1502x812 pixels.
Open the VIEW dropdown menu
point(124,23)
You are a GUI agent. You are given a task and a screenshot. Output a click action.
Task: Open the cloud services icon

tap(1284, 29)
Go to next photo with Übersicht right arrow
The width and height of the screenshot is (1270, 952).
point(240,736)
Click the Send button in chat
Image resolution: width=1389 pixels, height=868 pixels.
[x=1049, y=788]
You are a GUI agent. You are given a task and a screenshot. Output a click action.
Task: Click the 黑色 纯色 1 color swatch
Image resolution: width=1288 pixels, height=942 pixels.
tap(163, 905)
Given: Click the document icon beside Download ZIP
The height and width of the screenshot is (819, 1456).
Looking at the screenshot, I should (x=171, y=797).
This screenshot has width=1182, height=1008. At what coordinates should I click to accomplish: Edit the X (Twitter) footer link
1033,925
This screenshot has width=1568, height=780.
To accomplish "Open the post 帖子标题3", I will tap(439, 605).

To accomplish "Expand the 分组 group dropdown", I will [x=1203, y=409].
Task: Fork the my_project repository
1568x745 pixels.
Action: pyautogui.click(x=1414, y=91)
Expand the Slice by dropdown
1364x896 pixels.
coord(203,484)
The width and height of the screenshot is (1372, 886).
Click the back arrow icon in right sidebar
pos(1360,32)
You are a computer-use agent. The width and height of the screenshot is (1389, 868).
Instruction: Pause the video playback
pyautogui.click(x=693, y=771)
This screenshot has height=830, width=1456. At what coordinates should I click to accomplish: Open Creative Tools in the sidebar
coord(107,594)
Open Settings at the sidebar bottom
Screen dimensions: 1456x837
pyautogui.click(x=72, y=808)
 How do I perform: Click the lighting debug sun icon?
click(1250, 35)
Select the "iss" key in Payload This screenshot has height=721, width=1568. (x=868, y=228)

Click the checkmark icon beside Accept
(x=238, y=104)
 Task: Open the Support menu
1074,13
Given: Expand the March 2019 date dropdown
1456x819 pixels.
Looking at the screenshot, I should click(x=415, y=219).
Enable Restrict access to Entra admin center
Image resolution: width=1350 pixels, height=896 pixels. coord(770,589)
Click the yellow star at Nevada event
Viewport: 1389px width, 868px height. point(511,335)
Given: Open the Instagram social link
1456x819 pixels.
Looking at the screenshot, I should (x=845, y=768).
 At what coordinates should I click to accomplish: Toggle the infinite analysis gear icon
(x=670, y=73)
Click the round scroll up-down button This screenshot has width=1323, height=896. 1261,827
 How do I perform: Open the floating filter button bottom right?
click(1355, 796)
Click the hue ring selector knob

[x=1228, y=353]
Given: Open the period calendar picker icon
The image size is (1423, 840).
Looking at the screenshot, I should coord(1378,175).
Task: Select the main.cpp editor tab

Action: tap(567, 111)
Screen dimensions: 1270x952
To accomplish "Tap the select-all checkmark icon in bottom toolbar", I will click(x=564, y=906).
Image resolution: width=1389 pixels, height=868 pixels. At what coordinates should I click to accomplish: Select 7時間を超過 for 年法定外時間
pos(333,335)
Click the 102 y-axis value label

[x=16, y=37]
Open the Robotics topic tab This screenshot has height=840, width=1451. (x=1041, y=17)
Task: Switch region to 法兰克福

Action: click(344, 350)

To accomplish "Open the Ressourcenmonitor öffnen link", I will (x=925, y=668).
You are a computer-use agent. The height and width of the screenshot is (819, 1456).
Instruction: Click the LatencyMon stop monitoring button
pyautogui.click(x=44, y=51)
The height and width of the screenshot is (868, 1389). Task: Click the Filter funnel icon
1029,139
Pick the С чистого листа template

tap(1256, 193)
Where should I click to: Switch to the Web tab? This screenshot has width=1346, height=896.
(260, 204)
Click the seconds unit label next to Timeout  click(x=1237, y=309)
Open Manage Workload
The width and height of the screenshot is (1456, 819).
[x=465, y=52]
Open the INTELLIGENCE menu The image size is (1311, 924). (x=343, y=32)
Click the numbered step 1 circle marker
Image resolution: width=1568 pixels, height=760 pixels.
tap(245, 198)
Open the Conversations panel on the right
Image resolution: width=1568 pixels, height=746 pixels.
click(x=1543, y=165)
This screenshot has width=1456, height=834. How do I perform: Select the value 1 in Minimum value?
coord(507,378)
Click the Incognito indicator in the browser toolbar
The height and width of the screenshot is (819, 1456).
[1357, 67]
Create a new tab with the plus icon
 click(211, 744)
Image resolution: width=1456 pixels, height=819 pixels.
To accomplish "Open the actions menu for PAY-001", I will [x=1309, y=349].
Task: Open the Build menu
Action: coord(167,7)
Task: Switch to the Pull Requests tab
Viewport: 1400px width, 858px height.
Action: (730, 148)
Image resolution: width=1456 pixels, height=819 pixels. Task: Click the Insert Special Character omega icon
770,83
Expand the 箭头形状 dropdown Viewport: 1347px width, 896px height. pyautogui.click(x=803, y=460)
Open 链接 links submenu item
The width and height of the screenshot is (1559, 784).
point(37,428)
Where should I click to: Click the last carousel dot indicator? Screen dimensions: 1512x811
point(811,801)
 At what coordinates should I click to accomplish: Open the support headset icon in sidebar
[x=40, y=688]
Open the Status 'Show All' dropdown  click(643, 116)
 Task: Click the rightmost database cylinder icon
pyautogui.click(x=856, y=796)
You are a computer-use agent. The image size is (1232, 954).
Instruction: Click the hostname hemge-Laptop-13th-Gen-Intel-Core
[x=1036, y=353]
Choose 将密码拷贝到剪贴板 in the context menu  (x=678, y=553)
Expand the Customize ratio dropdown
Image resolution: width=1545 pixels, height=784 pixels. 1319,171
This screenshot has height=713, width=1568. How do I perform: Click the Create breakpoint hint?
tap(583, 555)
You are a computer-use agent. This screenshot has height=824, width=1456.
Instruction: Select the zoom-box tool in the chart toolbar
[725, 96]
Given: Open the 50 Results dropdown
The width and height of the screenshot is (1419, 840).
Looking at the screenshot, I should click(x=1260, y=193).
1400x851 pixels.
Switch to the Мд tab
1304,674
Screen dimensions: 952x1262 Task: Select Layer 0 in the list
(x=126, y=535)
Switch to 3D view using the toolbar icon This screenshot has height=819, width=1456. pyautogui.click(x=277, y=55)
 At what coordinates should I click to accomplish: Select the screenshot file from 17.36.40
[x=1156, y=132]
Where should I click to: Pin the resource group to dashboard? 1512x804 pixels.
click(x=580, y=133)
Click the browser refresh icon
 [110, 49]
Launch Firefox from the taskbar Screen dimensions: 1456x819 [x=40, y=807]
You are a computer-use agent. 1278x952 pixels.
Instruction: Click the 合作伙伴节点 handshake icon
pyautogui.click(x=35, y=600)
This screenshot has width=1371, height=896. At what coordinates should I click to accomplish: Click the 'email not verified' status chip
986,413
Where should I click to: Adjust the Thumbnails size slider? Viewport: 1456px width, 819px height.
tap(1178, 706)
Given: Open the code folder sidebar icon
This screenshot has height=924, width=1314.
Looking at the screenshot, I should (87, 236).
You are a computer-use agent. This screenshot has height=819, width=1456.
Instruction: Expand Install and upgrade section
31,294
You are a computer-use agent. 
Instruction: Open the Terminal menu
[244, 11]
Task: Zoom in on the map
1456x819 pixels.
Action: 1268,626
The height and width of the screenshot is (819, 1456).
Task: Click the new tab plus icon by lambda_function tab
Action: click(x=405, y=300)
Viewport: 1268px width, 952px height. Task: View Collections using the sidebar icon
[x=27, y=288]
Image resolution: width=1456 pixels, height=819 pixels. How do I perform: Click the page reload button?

TASK ITEM ▸
The string to find is "computer"; copy every line of the listing that has it.

FINAL ANSWER ▸
You are a computer-use agent. The width and height of the screenshot is (1389, 868).
You are a computer-use agent. The height and width of the screenshot is (819, 1456).
You are a computer-use agent. The image size is (1232, 954).
You are a computer-use agent. This screenshot has height=824, width=1456.
You are a computer-use agent. 1278x952 pixels.
You are a computer-use agent. This screenshot has height=819, width=1456.
You are a computer-use agent. 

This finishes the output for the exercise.